Neelo’s non-binary identity is well explored in this book, and what I loved is everyone’s acceptance of it. They reminisce on how their mother never questioned them, when faced with the reality that it’s not as easy for people in other parts of the world to be themselves, and it was nice to see this acknowledgement of how they weren’t failed as a child. There were some descriptions of food that made me ravenous, as well as sufficient of those of the places they travelled to, to make me hungry to see more of this world.

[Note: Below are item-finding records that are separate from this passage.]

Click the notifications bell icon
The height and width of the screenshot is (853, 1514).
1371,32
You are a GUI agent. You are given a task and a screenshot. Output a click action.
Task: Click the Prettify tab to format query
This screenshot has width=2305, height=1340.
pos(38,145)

Personally, I would’ve preferred more focus on their travels to find and protect their court from all manner of threats. I found the romance subplot overpowered the rest to a point where my only concern was to see if and how Neelo and Talhan would end up with each other. There were also mentions of events or characters worked into the text that I would love to have been explored more.

CONCLUSION: The Evergreen Heir is a fun, light read that kept me turning the pages with the tension built around the main characters, and touched upon enough of the setting to make me want to pick up the previous entries in The Five Crowns of Okrith. It stumbles a bit in exploring the premise, but A.K. Mulford’s reader representation made this adult fantasy romance a satisfying read for me.